Leasing: Who Owns It
You do not own the car when you lease. Instead, you're paying for the use of the vehicle, and the finance institution that you leased it through actually owns it. This is why you pay less per month in a lease than if you were to buy the car.
Buying: Who Owns It
Whether you pay for the car with cash, or finance it and make monthly payments, it's still yours. Of course, if you're financing it, you'll have to meet the obligations the lender requires, like a certain down payment amount and timely monthly payments. If you don't, they have the right to repossess the vehicle.
Leasing: Up-Front Costs
Leases often do not require any type of down payment. All you usually have to pay is the first month's payment, a security deposit, the acquisition fee and other fees and taxes. Yet, as with any purchase, if you want to lower your monthly payments you can always pay more upfront.
Buying: Up-Front Costs
If you're financing it, the bank will probably request a down payment.

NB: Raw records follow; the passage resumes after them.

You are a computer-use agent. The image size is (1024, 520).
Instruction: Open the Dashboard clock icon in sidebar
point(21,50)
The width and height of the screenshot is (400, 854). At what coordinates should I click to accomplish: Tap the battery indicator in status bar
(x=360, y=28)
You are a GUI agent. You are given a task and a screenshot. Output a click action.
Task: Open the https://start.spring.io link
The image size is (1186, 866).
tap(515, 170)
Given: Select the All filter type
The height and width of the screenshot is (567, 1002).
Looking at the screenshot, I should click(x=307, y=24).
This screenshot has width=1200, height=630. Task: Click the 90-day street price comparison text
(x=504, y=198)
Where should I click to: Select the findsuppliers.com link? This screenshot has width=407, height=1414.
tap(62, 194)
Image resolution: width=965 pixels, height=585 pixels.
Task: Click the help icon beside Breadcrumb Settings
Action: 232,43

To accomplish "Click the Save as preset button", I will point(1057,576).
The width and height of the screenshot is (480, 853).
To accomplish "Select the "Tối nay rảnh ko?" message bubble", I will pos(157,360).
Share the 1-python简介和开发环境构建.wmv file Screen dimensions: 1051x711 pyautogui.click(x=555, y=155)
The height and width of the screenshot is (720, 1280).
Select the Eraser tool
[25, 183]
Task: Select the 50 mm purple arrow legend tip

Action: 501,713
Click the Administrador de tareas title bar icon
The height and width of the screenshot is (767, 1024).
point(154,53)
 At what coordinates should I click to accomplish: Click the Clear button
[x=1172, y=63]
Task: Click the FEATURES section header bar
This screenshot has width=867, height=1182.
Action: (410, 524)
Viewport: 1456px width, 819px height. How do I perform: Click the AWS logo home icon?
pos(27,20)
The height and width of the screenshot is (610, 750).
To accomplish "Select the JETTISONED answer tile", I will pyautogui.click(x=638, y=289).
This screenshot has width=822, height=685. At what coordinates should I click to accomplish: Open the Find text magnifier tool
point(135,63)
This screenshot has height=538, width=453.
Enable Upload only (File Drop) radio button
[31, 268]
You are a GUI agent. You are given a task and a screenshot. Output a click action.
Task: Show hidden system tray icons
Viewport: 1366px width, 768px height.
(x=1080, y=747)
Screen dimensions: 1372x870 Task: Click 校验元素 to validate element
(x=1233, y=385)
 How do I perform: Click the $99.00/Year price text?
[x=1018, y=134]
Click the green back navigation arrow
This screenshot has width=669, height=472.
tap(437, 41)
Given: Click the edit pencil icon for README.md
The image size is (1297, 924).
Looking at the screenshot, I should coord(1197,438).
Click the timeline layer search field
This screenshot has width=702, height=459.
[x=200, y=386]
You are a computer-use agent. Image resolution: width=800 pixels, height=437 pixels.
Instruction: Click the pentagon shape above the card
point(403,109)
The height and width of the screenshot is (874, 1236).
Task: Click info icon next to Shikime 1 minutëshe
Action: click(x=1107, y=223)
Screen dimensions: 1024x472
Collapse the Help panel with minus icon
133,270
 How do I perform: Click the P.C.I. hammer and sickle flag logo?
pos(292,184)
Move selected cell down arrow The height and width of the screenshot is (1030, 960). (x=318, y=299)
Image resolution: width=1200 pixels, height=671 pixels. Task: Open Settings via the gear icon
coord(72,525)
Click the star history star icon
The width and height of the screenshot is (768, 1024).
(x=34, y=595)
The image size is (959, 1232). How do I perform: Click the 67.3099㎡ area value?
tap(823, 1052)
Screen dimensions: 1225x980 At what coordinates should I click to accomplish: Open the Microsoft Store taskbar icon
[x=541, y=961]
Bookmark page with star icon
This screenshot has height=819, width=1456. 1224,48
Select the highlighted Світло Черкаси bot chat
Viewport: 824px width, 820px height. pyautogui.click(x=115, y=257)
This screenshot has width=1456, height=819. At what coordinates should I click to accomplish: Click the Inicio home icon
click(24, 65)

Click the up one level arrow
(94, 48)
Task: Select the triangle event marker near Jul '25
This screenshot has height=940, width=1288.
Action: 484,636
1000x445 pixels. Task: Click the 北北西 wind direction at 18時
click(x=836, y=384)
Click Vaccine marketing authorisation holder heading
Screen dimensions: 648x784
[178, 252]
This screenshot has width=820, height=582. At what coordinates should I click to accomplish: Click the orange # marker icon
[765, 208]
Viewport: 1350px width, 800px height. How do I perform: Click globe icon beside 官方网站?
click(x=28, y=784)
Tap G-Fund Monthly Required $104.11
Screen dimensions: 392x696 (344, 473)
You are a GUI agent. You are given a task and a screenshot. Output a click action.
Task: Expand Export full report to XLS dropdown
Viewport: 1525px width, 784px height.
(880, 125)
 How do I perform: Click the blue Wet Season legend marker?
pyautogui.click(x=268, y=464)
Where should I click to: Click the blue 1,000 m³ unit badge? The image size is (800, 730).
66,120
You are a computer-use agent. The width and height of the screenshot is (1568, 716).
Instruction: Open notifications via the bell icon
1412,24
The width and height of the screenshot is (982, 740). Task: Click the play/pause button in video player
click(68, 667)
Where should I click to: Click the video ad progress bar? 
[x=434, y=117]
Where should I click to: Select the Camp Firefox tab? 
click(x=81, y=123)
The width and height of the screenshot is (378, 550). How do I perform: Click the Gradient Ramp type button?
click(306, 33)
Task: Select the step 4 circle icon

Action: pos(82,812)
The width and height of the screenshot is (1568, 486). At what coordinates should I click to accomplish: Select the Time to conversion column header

If you have a vehicle to trade-in, you can use that equity towards your down payment. Your down payment amount is usually based on the lender's requirements and your credit score.
Leasing: Future Value
In most leases you don't end up owning it so you don't end up selling it. That's the financial institution's job. Although you may have mileage limits and wear and tear guidelines that, if you exceed them, could cost you extra money when you turn vehicle back in.
Buying: Future Value
Your vehicle will be worth whatever you can sell it for in the future. Its value will depend on how well you maintain it. Be smart and protect your investment with regular scheduled maintenance at a factory-authorized facility.